Texte sind überall, wir lesen überall. Wir sind Lektomaniker: Manisch getriebene Leserinnen und Leser. […] Unaufhörlich lesen wir – und zwar nicht nur metaphorisch. Die gesamte Welt ist nun gepflastert mit mehreren Schichten aus Texten und Zeichen, Monologen und Nachrichten. Wir lesen wirklich die gesamte Welt um uns herum. Eine bewegliche, eine umtriebige Lektüre, allerorten. Freilich ist das noch lange nicht genug: Alle Texte auf Körpern und Fahrzeugen, Gebäuden und Möbeln, auf Tieren und Pflanzen nehmen wir gerne hinzu.

(Holger Schulze: Ubiquitäre Literatur. Eine Partikelpoetik. Berlin 2020, S. 15.)

Die Digitalisierung hat eine neue Lese-Debatte ausgelöst, die bis heute immer neue Beiträge produziert. Gerade zu Anfang wurden Positionen formuliert, die das Lesen mit digitalen Geräten radikal ablehnen und das Ende von Büchern und Lesen überhaupt ausmalten. Ganz anders in diesem Beispiel: Schrift-Lesen und Welt-Lesen sind bei Holger Schulze eins. Wer lebt, liest. Und zwar permanent und ohne Pause. Schulze hat den Lektomaniker als Reaktion auf die postdigitale Kultur entworfen, in dem wir ständig von Schrift umgeben sind: Social-Media-Posts, Benachrichtigungen, Messenger-Nachrichten. Ständig wird gelesen. Im Lektomaniker kristallisiert sich die Gegenwartskultur. Auffällig ist, dass Schulze wie Beneken auf medizinisches Vokabular zurückgreift („manisch“). Der Aspekt der Sucht, des manischen Lesens, ist hier positiv gewendet. Der Perspektive ist hier die der Lesenden und nicht die von ihren kritischen Beobachtern. Lesen wird zur Rauscherfahrung – und zur Lebensform.
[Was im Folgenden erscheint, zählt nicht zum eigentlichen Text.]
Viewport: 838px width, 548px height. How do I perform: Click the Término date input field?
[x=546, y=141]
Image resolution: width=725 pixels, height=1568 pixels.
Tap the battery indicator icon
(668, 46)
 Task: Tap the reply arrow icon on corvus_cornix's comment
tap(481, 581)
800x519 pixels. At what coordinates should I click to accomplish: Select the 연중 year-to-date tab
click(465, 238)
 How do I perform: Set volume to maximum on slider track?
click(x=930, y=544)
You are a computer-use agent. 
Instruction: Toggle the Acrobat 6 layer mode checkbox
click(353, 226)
Was hat sich Kreuzmair neben der Aufarbeitung der Lesedebatten noch vorgenommen? Auch das verrät er: „Im Projekt sollen nicht nur Lesedebatten, aus dem die obigen Zitate größtenteils stammen, sondern auch Leseforschung, Lesepropädeutiken sowie der hermeneutische Diskurs und seine Kritik in den Blick genommen werden.“

Darstellungen des Lesens in der Kunst

Durch die wissensgeschichtliche Untersuchung des bisher nicht auf diese Weise systematisch erforschten Lesediskurses, soll der Leseforschung und der öffentlichen Debatte über das Lesen neue Impulse gegeben werden. Er möchte sichtbar machen, wie sich Wissen über das Lesen zum ‚Mythos Lesen’, also der Aufladung des Lesens beispielsweise als definierende Fähigkeit des Menschen, verhält. „Der literaturwissenschaftliche Blick hilft dabei zu verstehen, wie Wissen mit sprachlichen Mitteln produziert, zirkuliert und vermittelt wird“, sagt Elias Kreuzmair. „Auf diese Weise wird das Projekt eine neue Sensibilität für das Lesen als problematisches Objekt des Wissens in die Leseforschung einbringen. Zugleich kann es Studierenden den Anstoß geben, die eigene Lesepraxis zu und Annahmen und Vorurteile über das Lesen zu reflektieren. Schließlich kann auch für die weitere Öffentlichkeit der Impuls ausgehen, Muster medienkritische Diskurse zu erkennen und über die Vielfältigkeit der Leseweisen nachzudenken.“

Dr. Elias Kreuzmaier
Zur Person

Dr. Elias Kreuzmair hat Neuere deutsche Literatur, Allgemeine und Vergleichende Literaturwissenschaften und Soziologie in München und Paris studiert. Er wurde mit einer Arbeit zur Theorie-Rezeption der Pop-Literatur an der Universität Greifswald promoviert (Pop und Tod. Schreiben nach der Theorie, 2020) und hat danach an der Universität Siegen zu Unterhaltungszeitschriften der 1920er Jahre geforscht. Für das Forschungsprojekt „Lesen schreiben. Poetologie des Wissens über Lektüre“, das er leitet, ist er nach Greifswald zurückgekehrt. Das Projekt, das im Arbeitsbereich Neuere deutsche Literatur und Literaturtheorie am Institut für Deutsche Philologie angesiedelt ist, wird für drei Jahre von der Deutschen Forschungsgemeinschaft gefördert.